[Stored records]
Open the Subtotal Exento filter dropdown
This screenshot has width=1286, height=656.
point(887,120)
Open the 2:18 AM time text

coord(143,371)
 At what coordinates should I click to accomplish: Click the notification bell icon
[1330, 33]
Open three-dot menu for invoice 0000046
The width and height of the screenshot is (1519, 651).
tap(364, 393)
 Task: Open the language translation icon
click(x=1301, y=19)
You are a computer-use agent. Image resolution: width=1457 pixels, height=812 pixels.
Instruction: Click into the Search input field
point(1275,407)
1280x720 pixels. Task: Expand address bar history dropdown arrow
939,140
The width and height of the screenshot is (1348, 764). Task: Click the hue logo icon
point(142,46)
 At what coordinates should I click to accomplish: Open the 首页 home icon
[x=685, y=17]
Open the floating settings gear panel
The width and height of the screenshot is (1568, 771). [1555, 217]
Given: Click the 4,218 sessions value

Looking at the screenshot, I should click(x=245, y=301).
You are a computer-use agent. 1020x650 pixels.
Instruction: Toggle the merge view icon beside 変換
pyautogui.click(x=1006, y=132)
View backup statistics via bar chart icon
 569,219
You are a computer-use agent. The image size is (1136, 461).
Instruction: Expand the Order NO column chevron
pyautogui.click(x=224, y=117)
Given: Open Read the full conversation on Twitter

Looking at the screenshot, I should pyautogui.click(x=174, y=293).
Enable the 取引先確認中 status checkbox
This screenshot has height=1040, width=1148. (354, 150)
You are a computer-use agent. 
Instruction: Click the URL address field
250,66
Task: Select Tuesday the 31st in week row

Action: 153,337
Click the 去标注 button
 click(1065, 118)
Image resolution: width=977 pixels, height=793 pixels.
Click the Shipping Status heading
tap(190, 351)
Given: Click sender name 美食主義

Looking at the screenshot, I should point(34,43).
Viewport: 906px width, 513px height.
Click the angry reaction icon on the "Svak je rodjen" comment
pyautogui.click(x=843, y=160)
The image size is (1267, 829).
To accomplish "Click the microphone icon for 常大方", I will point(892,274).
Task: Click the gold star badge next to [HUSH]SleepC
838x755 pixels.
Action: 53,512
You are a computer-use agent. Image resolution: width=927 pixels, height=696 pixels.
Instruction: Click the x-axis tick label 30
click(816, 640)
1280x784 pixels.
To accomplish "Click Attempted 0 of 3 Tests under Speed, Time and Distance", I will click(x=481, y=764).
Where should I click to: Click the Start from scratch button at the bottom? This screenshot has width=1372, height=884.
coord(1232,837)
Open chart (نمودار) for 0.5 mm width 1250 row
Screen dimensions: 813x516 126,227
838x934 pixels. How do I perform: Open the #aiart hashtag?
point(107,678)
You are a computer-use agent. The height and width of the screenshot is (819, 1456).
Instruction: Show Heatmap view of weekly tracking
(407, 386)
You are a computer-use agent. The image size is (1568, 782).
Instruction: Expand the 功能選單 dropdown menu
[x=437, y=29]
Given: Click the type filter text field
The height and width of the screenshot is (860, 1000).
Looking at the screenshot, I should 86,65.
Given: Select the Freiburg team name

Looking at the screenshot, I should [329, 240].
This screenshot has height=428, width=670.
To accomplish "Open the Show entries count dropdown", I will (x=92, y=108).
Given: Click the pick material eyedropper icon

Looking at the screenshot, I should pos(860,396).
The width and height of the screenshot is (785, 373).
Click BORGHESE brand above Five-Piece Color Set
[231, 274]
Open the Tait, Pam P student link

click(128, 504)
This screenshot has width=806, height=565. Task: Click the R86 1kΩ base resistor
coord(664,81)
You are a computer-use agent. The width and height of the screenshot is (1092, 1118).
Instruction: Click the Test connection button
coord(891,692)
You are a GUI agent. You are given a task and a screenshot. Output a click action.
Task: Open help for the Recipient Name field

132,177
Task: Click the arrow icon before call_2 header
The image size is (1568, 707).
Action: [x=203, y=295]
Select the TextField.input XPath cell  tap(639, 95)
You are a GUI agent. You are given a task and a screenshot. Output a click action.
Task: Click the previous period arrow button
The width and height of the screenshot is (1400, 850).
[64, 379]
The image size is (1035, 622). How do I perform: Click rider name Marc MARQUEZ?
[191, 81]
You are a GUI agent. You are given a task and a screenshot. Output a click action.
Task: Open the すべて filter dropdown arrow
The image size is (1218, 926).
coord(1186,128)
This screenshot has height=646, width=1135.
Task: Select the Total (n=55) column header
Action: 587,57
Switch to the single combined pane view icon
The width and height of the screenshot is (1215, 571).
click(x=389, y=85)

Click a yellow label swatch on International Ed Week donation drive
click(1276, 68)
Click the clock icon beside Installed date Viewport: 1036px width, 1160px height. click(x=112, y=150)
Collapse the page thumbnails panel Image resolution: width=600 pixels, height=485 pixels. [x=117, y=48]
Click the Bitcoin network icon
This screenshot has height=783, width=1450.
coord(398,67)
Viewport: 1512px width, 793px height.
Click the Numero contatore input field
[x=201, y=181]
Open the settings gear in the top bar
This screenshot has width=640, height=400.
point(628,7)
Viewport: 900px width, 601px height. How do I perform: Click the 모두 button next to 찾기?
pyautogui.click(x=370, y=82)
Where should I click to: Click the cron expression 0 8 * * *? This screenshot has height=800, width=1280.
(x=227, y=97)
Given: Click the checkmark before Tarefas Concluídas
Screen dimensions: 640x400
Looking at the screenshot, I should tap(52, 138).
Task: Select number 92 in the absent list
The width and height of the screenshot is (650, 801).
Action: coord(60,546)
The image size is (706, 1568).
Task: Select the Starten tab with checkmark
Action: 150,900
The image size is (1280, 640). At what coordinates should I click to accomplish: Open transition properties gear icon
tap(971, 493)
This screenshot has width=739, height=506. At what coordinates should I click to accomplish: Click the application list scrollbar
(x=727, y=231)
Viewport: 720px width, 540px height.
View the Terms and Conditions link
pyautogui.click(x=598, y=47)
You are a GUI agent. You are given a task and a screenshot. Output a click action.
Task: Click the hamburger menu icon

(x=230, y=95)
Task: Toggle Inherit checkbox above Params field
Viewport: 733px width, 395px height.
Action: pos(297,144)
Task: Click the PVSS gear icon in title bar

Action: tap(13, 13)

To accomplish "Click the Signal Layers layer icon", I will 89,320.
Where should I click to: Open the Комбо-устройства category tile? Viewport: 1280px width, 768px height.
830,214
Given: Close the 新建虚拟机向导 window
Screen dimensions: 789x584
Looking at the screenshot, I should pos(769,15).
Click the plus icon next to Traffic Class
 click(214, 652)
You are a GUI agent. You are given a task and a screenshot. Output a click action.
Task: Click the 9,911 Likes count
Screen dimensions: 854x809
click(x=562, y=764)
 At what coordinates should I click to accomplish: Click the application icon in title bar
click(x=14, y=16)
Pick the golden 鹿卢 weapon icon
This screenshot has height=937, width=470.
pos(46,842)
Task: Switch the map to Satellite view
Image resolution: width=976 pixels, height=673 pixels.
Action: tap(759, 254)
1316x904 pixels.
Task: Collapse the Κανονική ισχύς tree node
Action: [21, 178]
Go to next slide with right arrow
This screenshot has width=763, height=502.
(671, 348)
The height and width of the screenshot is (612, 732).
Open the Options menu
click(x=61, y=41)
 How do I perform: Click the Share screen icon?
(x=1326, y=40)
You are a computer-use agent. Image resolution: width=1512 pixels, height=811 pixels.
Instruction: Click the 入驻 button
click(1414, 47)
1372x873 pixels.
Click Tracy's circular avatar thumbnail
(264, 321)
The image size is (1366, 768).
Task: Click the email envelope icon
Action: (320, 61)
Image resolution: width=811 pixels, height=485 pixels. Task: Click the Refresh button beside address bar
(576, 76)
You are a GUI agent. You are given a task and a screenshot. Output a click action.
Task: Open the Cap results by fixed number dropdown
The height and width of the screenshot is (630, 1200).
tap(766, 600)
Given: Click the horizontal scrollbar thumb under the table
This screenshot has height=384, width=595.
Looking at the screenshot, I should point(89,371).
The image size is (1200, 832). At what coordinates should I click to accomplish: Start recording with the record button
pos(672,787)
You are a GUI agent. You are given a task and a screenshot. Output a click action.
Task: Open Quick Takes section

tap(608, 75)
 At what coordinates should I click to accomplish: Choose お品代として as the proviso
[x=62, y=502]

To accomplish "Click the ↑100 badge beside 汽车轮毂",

EXERCISE AIM -
Take the entries above and return only the lines from the one with "You are a computer-use agent. The width" to the one with "Select the TextField.input", both included, unchanged.

OUTPUT FOR THIS EXERCISE -
You are a computer-use agent. The width and height of the screenshot is (1092, 1118).
Instruction: Click the Test connection button
coord(891,692)
You are a GUI agent. You are given a task and a screenshot. Output a click action.
Task: Open help for the Recipient Name field

132,177
Task: Click the arrow icon before call_2 header
The image size is (1568, 707).
Action: [x=203, y=295]
Select the TextField.input XPath cell  tap(639, 95)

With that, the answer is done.